--- RECORDS SHOWN ---
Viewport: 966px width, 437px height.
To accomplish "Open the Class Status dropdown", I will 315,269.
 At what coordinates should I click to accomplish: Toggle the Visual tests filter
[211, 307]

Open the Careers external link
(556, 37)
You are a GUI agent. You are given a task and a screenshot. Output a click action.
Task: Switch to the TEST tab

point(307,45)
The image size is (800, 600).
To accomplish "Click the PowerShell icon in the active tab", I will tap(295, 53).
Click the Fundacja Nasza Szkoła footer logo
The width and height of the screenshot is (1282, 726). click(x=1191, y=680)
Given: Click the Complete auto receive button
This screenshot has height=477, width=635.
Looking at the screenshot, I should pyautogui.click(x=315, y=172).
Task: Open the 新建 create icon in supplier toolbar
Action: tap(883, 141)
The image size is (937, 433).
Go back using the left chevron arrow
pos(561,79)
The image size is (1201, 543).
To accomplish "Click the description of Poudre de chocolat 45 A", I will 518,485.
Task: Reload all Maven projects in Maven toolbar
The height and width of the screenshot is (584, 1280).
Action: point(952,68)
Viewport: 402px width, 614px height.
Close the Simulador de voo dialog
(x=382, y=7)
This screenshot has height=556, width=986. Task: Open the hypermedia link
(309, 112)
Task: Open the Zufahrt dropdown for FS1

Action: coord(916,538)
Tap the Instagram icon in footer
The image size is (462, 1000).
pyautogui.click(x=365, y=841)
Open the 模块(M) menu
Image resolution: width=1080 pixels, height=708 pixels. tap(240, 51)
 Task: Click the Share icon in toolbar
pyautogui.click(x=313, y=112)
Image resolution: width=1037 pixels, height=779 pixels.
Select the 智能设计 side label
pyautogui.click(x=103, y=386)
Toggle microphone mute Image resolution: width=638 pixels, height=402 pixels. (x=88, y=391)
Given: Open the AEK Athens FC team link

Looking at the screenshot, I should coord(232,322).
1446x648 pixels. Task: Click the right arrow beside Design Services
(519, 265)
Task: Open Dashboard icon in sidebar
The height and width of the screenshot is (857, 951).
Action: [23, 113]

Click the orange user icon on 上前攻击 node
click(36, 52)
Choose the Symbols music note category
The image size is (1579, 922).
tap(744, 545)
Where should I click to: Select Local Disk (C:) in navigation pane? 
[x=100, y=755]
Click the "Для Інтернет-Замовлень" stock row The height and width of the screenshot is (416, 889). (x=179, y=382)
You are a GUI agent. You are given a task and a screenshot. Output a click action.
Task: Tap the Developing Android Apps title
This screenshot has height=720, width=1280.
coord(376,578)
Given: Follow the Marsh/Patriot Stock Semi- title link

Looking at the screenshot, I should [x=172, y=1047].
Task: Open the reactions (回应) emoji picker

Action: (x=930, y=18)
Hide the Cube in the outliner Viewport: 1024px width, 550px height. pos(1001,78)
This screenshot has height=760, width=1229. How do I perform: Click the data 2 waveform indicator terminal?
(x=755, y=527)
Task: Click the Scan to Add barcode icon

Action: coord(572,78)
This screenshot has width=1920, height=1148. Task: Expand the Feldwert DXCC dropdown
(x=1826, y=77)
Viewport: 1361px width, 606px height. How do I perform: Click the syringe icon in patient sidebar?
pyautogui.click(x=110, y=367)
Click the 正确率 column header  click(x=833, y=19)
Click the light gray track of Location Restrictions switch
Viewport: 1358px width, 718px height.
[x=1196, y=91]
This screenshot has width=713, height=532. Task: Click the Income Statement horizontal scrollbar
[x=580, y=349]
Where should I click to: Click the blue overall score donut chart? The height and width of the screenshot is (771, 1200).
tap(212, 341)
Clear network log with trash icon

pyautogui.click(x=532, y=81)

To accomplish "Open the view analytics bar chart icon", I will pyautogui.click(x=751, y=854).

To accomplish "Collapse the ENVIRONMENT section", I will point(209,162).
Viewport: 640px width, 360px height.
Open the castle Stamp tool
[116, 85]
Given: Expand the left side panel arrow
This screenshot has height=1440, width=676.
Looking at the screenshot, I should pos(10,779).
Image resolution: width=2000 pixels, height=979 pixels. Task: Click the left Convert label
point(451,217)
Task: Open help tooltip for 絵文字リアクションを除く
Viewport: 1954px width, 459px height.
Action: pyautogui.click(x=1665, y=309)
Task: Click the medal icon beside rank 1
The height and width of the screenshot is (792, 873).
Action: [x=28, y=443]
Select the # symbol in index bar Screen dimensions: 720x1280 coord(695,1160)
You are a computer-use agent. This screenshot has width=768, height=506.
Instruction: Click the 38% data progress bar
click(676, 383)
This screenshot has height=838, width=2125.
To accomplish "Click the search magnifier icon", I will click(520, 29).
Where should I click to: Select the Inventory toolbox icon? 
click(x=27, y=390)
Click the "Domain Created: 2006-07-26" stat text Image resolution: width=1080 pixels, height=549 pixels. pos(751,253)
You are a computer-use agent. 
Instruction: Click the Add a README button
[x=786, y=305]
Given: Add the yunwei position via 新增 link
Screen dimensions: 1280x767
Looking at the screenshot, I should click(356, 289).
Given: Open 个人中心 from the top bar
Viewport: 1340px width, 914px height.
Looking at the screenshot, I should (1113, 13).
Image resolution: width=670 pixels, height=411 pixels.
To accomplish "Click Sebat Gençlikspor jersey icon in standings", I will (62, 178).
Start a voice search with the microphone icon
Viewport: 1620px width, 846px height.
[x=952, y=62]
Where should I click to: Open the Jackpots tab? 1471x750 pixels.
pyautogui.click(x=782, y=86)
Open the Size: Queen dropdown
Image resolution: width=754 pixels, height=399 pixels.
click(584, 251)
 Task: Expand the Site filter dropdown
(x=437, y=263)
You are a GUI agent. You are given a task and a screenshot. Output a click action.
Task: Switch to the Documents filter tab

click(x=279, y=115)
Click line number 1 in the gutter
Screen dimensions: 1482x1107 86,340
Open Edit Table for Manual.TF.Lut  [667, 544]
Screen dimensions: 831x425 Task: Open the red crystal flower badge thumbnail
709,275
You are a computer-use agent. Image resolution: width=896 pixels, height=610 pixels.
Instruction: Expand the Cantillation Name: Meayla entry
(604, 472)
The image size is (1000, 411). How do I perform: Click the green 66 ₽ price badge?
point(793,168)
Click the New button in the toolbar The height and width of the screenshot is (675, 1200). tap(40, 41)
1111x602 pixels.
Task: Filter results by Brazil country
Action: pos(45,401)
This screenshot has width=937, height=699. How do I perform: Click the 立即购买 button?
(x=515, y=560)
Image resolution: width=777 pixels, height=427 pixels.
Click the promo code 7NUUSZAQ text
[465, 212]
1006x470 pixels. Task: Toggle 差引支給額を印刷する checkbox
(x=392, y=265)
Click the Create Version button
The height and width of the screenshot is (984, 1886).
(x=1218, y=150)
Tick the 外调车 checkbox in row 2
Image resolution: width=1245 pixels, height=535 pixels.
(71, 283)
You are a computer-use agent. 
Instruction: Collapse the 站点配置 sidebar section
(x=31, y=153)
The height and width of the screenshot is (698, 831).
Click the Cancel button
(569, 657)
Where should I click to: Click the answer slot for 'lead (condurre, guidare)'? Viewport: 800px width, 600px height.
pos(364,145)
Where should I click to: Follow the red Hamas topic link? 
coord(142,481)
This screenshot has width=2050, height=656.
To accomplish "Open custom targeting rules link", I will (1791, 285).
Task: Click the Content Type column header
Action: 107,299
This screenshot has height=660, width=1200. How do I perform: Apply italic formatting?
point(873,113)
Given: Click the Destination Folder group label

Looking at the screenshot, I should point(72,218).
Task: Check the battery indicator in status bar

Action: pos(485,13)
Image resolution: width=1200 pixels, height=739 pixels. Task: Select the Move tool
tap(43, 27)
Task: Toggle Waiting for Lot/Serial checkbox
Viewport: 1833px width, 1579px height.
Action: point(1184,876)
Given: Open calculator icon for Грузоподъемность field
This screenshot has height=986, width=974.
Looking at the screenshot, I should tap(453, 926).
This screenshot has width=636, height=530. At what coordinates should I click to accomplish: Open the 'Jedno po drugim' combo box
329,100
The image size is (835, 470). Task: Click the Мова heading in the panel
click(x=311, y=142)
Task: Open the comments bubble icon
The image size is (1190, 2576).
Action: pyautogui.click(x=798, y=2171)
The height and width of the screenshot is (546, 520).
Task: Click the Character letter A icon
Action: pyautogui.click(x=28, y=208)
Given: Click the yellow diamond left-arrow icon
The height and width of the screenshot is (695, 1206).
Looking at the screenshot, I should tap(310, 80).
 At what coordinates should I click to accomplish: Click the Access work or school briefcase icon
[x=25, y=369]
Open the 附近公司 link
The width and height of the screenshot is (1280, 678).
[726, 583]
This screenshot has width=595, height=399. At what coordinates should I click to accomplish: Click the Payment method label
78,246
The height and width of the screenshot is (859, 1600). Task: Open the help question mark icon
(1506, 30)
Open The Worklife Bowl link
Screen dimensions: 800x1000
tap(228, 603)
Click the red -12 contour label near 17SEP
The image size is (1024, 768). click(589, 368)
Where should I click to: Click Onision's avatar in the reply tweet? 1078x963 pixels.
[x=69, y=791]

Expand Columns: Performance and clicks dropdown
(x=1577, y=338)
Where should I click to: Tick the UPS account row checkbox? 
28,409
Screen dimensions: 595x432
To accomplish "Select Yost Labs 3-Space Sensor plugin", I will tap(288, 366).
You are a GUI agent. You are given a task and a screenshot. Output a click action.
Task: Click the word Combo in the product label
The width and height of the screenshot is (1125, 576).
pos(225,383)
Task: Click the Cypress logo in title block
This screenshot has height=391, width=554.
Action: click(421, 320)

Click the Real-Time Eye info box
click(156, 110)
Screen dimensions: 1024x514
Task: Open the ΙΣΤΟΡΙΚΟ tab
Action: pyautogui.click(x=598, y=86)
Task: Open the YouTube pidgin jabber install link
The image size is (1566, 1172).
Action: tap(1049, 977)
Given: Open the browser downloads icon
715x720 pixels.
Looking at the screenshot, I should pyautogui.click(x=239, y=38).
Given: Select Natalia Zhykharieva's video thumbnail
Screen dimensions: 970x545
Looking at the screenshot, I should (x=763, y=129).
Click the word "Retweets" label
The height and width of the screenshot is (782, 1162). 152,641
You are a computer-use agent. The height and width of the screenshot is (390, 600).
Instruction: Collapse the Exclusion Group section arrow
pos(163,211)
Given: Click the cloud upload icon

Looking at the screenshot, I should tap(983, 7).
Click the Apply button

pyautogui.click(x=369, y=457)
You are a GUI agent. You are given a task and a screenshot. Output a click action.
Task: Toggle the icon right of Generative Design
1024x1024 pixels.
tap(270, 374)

--- DIRECTIONS ---
Retype every line of the listing, word for word, from its opening line to the line that holds "Given: Click the Complete auto receive button", and include that last line too.

--- ANSWER FOR THIS EXERCISE ---
Viewport: 966px width, 437px height.
To accomplish "Open the Class Status dropdown", I will 315,269.
 At what coordinates should I click to accomplish: Toggle the Visual tests filter
[211, 307]

Open the Careers external link
(556, 37)
You are a GUI agent. You are given a task and a screenshot. Output a click action.
Task: Switch to the TEST tab

point(307,45)
The image size is (800, 600).
To accomplish "Click the PowerShell icon in the active tab", I will tap(295, 53).
Click the Fundacja Nasza Szkoła footer logo
The width and height of the screenshot is (1282, 726). click(x=1191, y=680)
Given: Click the Complete auto receive button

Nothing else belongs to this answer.